The task -
Only the lines holding "description" are wanted here; copy each from the listing.

+++++

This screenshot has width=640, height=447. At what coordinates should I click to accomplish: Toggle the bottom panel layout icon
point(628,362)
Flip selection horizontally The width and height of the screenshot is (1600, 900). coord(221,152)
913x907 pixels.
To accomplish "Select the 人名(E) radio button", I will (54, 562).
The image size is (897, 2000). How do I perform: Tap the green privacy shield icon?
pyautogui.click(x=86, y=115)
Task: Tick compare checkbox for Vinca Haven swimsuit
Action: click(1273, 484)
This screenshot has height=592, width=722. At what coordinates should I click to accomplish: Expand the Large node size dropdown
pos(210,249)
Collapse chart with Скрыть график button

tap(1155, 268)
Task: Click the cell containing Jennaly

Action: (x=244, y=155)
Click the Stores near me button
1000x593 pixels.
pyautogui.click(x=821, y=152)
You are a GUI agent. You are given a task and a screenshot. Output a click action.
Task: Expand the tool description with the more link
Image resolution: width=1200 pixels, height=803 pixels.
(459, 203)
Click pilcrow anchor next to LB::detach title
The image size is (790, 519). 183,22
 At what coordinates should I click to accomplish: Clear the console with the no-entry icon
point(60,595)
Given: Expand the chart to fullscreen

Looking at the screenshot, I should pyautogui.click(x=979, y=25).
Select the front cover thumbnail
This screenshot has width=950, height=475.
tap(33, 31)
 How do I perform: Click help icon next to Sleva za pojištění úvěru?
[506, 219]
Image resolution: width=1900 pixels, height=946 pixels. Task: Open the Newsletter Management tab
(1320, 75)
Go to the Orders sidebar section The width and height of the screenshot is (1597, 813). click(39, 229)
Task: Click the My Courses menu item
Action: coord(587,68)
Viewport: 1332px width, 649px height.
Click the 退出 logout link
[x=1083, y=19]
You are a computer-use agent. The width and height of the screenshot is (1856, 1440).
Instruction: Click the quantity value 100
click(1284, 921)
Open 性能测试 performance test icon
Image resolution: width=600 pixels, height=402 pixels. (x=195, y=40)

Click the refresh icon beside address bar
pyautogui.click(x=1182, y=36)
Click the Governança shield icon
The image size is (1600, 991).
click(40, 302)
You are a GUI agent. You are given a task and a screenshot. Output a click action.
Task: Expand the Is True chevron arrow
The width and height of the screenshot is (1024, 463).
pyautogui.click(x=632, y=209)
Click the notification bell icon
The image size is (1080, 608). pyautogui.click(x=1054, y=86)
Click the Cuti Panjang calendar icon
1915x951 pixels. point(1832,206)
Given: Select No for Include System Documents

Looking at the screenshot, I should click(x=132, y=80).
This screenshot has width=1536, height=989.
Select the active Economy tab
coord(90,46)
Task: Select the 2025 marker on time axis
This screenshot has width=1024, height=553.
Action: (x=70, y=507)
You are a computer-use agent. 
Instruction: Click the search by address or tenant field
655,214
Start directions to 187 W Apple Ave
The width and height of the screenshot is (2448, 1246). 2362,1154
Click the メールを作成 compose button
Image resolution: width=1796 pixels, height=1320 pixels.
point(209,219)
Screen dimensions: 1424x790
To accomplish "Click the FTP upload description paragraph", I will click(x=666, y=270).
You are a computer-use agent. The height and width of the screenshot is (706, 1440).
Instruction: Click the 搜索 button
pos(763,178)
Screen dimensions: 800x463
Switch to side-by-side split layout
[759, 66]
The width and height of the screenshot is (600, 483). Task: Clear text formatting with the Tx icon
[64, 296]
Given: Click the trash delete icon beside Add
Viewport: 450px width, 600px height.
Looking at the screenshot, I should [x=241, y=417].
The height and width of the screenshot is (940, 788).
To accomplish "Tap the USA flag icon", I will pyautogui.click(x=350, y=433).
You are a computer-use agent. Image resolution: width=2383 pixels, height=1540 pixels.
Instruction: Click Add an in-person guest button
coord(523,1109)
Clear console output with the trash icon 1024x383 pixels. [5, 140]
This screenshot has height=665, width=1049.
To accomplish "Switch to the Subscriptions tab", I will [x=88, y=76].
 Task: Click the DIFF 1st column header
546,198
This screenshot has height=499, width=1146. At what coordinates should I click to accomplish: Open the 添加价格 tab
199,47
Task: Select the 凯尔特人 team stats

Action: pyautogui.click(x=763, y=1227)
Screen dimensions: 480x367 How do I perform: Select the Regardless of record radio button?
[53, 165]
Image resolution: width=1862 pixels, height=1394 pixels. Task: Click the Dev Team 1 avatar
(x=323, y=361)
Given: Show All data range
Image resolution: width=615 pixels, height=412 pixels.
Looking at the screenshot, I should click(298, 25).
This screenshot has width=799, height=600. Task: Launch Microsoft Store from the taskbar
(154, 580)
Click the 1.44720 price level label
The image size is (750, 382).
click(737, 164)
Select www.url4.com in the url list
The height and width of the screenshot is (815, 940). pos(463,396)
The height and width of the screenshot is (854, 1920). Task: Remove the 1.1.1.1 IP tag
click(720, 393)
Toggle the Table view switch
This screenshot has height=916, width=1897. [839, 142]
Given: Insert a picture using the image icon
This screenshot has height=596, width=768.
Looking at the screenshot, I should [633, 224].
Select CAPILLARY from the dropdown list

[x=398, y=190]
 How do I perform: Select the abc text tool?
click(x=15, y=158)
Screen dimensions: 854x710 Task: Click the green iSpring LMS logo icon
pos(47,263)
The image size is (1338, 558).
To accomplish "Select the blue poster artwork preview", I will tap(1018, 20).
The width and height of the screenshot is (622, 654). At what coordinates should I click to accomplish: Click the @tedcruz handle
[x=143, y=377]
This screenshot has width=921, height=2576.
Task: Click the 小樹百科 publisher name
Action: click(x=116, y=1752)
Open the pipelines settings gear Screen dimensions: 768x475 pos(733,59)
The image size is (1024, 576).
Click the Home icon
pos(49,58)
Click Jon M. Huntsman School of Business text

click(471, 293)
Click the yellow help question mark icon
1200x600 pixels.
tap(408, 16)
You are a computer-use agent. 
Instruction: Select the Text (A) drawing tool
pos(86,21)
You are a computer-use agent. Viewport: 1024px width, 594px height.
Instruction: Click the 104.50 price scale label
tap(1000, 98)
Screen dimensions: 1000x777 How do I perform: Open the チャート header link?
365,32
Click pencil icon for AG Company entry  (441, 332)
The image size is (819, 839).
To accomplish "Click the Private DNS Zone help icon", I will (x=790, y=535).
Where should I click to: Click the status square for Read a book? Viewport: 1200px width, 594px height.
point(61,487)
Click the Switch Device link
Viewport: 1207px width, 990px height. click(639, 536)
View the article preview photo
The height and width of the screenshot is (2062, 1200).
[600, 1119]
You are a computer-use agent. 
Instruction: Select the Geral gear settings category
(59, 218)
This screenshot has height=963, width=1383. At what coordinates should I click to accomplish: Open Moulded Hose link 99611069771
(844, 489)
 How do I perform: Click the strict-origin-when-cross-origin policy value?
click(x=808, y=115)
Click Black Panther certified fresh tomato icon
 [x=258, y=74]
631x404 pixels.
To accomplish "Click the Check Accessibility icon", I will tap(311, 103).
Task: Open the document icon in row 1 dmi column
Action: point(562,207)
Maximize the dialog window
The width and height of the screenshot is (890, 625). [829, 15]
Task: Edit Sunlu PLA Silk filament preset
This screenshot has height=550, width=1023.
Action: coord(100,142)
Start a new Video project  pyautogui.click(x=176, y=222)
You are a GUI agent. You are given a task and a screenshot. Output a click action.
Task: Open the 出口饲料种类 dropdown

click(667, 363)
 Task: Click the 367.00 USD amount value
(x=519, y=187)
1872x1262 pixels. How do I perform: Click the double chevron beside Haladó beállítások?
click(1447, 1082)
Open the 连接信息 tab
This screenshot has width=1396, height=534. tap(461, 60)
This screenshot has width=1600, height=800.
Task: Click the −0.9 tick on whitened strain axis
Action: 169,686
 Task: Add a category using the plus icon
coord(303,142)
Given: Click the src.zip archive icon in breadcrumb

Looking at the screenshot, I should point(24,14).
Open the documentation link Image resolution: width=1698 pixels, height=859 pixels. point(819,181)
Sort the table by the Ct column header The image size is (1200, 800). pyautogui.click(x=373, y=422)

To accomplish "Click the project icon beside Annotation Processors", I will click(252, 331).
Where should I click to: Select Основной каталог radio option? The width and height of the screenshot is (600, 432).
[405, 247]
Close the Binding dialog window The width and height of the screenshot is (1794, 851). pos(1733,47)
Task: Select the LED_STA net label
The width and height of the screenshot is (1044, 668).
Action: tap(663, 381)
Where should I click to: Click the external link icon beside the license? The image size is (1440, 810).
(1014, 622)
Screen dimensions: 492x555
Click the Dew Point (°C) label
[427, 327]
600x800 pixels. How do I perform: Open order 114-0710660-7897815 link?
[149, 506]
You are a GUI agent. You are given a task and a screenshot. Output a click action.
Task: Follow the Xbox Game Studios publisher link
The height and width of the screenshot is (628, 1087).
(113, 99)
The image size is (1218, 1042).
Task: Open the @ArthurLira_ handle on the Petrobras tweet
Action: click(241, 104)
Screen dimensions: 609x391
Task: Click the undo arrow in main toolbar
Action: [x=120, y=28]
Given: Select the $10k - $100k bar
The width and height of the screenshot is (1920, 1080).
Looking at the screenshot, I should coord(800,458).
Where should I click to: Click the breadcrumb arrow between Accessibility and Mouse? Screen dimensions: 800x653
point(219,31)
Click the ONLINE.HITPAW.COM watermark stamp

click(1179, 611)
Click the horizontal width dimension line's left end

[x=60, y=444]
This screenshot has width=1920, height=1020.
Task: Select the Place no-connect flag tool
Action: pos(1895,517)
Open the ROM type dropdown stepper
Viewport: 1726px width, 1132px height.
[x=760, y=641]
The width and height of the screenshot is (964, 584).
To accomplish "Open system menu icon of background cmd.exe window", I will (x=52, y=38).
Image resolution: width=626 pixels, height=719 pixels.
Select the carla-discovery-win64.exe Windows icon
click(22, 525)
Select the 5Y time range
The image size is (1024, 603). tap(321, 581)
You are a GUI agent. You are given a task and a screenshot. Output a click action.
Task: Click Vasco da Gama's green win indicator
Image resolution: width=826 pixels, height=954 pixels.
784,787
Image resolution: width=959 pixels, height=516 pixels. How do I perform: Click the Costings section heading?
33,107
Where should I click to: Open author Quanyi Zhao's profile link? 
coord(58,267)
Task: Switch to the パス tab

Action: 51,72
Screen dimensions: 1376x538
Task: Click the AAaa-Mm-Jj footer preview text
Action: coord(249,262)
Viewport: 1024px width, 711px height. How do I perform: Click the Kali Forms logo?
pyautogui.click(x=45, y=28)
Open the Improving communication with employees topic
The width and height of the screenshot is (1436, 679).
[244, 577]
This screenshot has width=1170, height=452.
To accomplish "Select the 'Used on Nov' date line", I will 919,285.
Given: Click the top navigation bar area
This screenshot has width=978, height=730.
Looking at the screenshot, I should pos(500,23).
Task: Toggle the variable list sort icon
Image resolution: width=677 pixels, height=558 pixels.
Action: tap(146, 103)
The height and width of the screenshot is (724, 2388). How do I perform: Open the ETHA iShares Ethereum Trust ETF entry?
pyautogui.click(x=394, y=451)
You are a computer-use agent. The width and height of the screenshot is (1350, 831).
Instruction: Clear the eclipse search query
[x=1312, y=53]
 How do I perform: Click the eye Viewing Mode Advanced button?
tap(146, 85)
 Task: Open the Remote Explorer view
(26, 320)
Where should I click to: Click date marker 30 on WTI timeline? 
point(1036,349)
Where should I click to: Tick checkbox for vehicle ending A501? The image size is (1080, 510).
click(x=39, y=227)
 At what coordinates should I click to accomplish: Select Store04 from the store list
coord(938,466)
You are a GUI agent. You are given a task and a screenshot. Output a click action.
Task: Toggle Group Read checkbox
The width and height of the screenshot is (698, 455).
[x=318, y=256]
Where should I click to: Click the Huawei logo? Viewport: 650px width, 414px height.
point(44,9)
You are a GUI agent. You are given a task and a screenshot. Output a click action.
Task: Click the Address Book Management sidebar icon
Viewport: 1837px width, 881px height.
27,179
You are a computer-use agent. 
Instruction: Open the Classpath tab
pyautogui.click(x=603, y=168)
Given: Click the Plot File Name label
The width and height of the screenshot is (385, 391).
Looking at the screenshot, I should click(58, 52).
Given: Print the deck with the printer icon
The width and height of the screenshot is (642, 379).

+++++

Solution for this task -
Task: Expand the tool description with the more link
To accomplish "Click the FTP upload description paragraph", I will click(x=666, y=270).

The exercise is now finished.